К середине 1943 года страна наелась до отвала Джона Л. Льюиса. Подстегиваемый нарастающей волной общественного гнева из-за угольной забастовки, разгневанный Конгресс в июне принял Закон Смита-Коннелли о трудовых спорах в условиях войны. Якобы военная мера, на самом деле она нанесла рабочему движению удар, который консерваторам не терпелось нанести с момента принятия закона Вагнера в 1935 году. Воспользовавшись падением репутации Льюиса, они отомстили за почти десятилетние достижения в сфере труда. Закон расширил полномочия президента по конфискации забастовавших военных заводов, ввел тридцатидневный период «охлаждения» для забастовок, установил уголовное наказание для лидеров забастовок, требовал одобрения большинства членов профсоюза перед забастовкой и, для пущей убедительности, запретил профсоюзные взносы на политические кампании в военное время. Не в последнюю очередь из-за этого последнего положения — прозрачной попытки нанести Рузвельту пощечину и остановить рост политического влияния профсоюзов, которому способствовал «Новый курс», — президент наложил вето на законопроект. Конгресс быстро принял его, что стало ещё одним напоминанием о потере Рузвельтом контроля над Конгрессом и антирабочих настроениях в обществе со времен расцвета реформ в годы депрессии. «Мне кажется, — хмуро заметил Рузвельт Элеоноре, — страна забыла, что мы вообще пережили 1930-е годы».[1030]

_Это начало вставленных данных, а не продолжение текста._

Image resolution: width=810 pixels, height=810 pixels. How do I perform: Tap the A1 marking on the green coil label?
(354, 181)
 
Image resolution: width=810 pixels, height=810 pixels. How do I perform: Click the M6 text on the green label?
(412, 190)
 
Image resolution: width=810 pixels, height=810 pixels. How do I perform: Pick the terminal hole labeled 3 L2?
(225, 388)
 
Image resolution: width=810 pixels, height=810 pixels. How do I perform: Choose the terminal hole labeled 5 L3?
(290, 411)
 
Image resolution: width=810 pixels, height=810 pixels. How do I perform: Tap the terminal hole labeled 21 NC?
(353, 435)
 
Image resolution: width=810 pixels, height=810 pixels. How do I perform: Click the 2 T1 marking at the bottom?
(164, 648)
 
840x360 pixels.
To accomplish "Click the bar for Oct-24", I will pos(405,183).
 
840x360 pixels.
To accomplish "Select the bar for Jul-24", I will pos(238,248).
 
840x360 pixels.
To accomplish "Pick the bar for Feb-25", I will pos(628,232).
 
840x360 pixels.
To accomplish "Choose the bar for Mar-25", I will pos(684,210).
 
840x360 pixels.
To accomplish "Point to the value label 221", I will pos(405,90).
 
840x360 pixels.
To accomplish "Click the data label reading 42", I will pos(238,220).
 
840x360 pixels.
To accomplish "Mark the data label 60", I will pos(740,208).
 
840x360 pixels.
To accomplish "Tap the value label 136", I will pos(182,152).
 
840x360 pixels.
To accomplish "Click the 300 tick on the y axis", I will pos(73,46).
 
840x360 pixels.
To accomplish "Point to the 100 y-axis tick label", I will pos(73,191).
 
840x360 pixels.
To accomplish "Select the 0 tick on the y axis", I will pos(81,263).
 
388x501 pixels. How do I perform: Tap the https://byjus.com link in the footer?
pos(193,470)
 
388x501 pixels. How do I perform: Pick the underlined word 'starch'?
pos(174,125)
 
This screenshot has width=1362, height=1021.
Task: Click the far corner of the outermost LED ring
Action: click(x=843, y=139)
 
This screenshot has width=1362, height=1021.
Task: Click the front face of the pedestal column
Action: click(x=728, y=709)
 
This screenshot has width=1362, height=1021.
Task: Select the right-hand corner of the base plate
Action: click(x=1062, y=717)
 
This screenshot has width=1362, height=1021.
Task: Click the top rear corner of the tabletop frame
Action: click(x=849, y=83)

ДЛЯ МНОГИХ АМЕРИКАНЦЕВ, живущих в тылу, годы депрессии казались лишь далёким, хотя и болезненным воспоминанием. Война не просто избавила от десятилетнего бедствия безработицы. Она также обеспечила работой 3,25 миллиона новых соискателей, достигших трудоспособного возраста во время конфликта, а также ещё 7,3 миллиона работников, половина из которых — женщины, которые в обычных условиях не стали бы искать работу даже в условиях полной занятости в мирное время. Благодаря правительственной практике заключения контрактов по принципу «затраты плюс» и повсеместной доступности сверхурочных, работа в военное время оплачивалась очень хорошо, особенно для американцев, переживших тесные годы 1930-х годов. Даже в большей степени, чем целевые программы «Нового курса», эта экономическая перестройка дала беспрецедентное чувство безопасности мужчинам и женщинам, которые долгое время обходились без него. «Когда я шёл работать на военно-морскую верфь, — вспоминал один рабочий с верфи в Портсмуте, штат Вирджиния, — я чувствовал себя так, будто что-то спустилось с небес. Я перешел с сорока центов в час на доллар в час… В конце войны я зарабатывал два семьдесят пять в час… Я не мог поверить в свою удачу… Я смог купить рабочую одежду, купить костюм… Это просто сделало из меня другого человека…… После всех тягот Депрессии война полностью перевернула мою жизнь». Другой мужчина, вспоминая своё военное детство в Портленде, штат Орегон, вспоминал, что «впервые у нас появились деньги… Вы начали думать, что можете что-то делать. Мы время от времени ходили в ресторан, чего никогда не делали до войны. Во время депрессии мы почти не ходили на выставки картин, а теперь я ходил постоянно… Моя мама накопила достаточно денег, чтобы купить скромный дом. Это был первый дом, который мы купили».[1031]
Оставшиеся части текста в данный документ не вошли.